The exercise → Can you reproduce the lines of the listing below as a numbered list, from the line with "Where should I click to: Click the About" up to and including the line with "point(509,101)"? Leave out any blank lines.
** begin **
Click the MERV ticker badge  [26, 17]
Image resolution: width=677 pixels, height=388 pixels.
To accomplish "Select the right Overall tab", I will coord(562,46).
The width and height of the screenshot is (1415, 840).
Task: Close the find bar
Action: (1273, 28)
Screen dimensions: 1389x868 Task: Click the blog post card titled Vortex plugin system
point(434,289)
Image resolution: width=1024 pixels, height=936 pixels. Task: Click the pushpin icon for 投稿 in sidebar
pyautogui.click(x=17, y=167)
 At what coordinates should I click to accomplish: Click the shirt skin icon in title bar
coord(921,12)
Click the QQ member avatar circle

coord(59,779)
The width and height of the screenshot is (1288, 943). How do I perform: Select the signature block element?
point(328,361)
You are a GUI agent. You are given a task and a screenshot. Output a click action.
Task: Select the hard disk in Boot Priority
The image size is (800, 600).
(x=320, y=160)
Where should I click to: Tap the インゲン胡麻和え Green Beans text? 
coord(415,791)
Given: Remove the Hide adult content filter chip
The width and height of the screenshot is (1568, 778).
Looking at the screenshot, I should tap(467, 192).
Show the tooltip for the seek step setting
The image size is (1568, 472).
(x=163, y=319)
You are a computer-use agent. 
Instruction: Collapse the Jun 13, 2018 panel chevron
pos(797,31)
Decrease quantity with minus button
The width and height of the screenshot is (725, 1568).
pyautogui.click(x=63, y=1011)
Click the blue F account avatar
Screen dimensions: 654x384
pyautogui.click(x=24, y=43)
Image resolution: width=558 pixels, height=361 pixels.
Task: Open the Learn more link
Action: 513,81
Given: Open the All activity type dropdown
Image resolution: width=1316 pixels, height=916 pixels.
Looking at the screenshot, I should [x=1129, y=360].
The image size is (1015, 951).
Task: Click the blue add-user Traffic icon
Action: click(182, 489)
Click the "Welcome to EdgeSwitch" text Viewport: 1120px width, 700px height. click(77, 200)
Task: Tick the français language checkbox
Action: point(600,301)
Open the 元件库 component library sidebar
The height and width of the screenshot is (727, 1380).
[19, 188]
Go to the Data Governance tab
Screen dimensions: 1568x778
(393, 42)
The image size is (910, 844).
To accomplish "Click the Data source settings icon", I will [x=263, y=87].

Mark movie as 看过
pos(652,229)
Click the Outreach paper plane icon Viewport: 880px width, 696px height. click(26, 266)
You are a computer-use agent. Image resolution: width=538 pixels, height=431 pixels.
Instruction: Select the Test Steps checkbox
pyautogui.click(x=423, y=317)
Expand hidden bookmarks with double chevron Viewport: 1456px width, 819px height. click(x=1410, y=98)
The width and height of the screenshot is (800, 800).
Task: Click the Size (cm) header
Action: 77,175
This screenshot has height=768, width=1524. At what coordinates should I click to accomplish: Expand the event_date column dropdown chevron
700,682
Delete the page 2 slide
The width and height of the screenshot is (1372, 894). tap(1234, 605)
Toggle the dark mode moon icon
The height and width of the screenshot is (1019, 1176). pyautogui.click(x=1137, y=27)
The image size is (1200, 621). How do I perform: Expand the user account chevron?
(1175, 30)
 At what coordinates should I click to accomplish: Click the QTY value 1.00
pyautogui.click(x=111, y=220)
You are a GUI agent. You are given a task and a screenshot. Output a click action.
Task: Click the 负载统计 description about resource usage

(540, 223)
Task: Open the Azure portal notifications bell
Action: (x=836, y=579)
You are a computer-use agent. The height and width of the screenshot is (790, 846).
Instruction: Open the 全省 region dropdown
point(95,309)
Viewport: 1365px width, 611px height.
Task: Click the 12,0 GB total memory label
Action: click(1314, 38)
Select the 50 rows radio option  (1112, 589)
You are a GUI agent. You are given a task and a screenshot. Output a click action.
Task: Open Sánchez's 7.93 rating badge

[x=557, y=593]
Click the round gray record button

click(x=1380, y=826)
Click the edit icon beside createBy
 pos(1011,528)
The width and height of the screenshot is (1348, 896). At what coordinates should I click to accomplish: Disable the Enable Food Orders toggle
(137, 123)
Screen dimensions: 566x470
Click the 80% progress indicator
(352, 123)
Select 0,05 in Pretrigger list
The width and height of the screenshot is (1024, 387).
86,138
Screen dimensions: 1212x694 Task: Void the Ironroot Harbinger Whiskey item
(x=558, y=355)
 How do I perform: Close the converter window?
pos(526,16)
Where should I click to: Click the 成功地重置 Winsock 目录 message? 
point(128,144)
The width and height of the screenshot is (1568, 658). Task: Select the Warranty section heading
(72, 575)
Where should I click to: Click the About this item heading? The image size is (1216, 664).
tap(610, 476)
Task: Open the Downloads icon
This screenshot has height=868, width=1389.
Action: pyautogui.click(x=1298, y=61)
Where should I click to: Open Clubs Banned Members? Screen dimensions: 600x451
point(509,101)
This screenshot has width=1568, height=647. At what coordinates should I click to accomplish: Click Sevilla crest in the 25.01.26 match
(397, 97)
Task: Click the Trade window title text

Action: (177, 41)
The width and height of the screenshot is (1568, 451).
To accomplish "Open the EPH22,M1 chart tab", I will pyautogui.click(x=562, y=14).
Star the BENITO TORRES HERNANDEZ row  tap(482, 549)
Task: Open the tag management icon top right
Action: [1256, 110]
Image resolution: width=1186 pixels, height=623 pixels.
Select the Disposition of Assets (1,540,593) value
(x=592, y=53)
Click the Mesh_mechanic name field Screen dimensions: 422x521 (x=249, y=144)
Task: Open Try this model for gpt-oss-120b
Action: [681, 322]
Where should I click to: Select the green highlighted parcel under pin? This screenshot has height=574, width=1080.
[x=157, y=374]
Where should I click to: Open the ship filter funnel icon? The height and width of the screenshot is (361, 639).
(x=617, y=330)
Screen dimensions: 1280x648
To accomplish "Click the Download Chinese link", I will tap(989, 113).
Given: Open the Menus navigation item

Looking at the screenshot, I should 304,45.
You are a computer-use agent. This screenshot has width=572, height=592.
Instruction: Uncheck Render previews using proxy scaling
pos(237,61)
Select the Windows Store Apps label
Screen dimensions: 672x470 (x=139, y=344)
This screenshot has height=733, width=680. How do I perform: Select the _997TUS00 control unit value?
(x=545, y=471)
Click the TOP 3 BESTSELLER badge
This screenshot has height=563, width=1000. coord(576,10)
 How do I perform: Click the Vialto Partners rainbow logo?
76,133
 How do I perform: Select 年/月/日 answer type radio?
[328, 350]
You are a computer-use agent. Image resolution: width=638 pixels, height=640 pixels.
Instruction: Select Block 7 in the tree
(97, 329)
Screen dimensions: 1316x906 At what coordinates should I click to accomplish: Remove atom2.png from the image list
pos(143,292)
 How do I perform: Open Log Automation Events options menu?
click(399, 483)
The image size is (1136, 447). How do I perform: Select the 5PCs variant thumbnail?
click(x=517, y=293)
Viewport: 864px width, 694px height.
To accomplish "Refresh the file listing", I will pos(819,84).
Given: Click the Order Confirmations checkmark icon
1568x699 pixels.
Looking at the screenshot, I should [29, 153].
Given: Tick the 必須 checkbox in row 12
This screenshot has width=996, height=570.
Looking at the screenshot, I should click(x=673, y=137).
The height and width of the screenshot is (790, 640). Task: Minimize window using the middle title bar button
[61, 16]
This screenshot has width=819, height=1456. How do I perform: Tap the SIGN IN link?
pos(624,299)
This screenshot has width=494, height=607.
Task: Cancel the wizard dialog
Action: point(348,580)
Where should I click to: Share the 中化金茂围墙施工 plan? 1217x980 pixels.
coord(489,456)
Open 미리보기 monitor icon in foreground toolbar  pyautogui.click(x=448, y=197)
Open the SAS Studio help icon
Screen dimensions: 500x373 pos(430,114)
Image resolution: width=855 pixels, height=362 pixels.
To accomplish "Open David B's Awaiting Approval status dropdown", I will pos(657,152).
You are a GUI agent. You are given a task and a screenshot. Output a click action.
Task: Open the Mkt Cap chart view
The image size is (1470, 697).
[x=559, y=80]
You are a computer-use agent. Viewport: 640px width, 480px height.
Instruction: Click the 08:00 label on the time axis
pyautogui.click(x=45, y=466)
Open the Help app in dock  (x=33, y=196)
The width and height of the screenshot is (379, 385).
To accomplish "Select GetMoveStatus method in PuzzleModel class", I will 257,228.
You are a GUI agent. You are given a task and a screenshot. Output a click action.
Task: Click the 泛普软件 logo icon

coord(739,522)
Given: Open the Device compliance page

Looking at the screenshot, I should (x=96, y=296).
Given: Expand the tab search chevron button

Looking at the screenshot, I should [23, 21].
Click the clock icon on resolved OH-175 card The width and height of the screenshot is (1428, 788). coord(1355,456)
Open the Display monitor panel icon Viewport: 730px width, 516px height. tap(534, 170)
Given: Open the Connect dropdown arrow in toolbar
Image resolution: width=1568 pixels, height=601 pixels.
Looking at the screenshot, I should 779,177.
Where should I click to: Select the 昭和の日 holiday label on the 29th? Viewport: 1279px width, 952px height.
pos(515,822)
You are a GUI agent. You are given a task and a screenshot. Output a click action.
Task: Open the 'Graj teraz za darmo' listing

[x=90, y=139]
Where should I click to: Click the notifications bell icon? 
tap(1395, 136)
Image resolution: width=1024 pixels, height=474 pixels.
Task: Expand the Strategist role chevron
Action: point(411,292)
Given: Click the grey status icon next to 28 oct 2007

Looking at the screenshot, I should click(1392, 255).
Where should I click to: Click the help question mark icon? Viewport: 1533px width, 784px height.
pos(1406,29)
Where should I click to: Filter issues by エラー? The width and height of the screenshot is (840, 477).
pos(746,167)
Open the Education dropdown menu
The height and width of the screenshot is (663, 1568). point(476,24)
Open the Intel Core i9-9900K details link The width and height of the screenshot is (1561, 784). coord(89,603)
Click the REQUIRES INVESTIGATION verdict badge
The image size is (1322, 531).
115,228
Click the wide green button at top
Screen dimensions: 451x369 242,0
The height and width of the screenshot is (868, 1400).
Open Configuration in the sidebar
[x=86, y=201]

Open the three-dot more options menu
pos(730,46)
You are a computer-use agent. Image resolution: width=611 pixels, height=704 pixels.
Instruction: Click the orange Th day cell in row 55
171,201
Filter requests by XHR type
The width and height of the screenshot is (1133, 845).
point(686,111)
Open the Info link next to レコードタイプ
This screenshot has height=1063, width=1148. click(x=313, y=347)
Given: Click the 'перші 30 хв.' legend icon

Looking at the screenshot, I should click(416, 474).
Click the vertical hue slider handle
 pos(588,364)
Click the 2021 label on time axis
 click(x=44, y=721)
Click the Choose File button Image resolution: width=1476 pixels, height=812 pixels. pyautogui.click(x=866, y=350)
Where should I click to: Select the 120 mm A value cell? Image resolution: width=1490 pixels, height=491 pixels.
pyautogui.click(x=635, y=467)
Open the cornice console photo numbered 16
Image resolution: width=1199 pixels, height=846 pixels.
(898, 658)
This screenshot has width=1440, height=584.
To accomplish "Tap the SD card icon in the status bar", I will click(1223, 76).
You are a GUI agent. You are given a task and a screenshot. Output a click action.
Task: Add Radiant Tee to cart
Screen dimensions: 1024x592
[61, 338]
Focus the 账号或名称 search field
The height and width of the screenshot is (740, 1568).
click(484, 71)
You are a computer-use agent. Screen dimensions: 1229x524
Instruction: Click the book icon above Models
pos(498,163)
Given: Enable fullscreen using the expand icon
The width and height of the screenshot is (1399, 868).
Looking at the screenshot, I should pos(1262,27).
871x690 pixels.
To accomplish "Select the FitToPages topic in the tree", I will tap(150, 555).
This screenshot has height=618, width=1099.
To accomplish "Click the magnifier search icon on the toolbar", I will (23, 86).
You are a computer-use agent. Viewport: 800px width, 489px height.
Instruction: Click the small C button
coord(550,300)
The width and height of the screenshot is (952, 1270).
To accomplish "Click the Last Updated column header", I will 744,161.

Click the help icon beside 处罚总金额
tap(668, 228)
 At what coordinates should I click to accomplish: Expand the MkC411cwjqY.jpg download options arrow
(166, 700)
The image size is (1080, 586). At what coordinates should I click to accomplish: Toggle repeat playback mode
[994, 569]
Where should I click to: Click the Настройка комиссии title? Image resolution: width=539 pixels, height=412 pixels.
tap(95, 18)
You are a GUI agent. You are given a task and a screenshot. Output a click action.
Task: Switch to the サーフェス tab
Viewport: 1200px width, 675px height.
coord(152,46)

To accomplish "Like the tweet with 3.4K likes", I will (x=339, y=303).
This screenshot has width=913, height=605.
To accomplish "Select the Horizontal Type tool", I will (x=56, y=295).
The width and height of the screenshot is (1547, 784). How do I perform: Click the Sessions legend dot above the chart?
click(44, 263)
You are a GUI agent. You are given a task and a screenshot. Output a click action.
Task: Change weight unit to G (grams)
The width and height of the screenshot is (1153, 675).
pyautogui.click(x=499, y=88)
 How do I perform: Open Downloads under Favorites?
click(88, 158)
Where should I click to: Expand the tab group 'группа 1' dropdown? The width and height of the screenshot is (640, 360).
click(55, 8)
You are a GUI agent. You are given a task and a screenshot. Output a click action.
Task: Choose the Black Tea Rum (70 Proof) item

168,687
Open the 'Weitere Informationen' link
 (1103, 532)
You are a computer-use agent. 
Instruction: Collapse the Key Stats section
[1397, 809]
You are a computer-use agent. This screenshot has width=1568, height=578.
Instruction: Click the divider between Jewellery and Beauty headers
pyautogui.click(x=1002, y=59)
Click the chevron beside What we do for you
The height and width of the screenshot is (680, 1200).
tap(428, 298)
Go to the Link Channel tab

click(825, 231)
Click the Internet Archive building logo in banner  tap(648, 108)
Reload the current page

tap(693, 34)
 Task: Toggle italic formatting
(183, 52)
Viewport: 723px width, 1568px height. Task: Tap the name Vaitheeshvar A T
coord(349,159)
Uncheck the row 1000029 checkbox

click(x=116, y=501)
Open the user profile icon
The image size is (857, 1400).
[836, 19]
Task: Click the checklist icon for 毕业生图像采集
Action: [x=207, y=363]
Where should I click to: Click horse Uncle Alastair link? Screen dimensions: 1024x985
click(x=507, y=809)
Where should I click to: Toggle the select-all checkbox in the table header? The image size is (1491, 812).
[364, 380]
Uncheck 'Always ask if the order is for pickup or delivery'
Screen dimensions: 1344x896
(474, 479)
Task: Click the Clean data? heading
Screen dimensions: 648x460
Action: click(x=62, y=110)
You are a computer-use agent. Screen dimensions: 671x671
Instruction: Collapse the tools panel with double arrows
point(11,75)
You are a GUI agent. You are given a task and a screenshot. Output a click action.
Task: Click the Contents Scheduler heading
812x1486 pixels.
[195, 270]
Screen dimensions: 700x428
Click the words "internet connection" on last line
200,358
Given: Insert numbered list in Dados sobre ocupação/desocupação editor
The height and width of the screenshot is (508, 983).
** end **
Reply to the exercise →
1. Where should I click to: Click the About this item heading? The image size is (1216, 664).
2. tap(610, 476)
3. Task: Open the Downloads icon
4. This screenshot has height=868, width=1389.
5. Action: pyautogui.click(x=1298, y=61)
6. Where should I click to: Open Clubs Banned Members? Screen dimensions: 600x451
7. point(509,101)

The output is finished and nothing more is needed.